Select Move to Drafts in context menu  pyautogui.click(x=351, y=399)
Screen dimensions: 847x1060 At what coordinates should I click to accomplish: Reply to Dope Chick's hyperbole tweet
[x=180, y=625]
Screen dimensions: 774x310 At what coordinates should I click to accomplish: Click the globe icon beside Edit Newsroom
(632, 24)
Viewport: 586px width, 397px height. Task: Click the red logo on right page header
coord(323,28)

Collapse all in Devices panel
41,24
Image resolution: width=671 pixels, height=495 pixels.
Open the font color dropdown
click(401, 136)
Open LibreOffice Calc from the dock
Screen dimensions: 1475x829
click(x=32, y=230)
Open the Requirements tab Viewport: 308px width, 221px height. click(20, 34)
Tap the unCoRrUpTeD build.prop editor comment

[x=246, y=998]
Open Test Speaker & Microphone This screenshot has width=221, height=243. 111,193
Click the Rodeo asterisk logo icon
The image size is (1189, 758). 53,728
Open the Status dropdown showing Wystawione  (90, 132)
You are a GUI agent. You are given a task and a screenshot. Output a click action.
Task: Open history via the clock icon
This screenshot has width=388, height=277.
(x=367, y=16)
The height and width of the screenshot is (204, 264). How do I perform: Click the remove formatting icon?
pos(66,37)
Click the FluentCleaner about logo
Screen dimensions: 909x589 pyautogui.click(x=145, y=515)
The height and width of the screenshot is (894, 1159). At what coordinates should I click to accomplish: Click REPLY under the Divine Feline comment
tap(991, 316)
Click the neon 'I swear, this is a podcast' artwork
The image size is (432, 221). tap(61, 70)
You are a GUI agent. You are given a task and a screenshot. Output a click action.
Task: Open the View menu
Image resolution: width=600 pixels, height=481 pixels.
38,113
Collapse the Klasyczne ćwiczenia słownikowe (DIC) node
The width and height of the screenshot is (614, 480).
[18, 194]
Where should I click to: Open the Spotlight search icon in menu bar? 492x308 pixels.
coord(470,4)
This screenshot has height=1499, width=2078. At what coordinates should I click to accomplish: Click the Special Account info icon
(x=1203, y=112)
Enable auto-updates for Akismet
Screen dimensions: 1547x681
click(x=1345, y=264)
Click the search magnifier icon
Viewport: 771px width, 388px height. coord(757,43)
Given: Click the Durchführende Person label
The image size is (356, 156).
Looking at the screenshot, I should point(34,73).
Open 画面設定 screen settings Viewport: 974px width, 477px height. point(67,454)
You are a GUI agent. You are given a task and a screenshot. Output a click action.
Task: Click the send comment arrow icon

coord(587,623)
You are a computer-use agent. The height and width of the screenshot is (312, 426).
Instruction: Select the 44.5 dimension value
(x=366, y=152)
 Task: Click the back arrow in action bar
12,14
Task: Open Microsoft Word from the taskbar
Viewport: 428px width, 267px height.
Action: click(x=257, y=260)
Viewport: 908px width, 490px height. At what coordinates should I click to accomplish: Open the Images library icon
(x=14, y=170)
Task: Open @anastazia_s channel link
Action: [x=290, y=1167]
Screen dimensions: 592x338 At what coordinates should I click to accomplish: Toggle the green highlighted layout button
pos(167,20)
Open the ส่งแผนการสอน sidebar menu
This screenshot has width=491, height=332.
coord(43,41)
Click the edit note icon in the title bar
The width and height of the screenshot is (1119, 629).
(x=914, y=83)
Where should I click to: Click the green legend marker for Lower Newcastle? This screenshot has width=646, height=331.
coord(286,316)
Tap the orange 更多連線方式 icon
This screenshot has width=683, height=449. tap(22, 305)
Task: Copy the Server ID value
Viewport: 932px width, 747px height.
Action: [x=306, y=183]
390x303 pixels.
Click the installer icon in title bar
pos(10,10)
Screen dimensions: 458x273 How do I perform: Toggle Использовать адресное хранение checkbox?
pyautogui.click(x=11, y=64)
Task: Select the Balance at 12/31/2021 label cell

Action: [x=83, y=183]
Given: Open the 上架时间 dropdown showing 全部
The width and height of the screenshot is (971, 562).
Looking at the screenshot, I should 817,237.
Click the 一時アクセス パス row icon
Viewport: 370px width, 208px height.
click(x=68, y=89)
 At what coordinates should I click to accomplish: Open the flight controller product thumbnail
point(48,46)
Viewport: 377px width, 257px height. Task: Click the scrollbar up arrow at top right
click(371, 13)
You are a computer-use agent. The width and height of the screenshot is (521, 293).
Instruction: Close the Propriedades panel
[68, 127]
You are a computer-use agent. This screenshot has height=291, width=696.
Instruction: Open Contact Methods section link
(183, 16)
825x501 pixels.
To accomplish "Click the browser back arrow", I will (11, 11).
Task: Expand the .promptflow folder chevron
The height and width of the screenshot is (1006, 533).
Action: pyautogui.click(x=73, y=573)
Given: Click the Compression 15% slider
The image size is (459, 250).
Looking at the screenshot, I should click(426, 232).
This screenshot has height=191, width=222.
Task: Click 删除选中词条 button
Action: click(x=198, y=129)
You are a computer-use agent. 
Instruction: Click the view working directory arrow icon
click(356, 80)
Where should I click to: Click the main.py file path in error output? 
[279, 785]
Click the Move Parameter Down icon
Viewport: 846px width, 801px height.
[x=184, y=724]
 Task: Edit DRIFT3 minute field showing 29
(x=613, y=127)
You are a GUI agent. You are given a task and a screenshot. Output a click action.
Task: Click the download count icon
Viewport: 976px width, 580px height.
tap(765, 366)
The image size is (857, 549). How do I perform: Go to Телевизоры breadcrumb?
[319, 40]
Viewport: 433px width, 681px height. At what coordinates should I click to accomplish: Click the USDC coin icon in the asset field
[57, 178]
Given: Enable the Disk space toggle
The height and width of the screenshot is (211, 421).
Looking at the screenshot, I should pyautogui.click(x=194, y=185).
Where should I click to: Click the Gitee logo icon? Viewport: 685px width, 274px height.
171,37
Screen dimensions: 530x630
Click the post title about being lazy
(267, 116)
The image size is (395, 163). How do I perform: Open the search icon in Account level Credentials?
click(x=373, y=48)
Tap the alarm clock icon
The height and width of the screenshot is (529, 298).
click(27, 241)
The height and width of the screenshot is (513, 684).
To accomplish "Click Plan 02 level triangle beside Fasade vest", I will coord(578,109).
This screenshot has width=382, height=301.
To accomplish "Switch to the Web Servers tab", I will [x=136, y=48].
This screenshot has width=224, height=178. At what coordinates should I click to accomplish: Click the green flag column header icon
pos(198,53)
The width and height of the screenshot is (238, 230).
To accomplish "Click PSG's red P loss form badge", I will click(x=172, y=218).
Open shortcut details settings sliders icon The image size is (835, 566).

• • • • •

Activity. To answer, copy each line from the material above that has the word "clock".

Written response.
Task: Open history via the clock icon
Tap the alarm clock icon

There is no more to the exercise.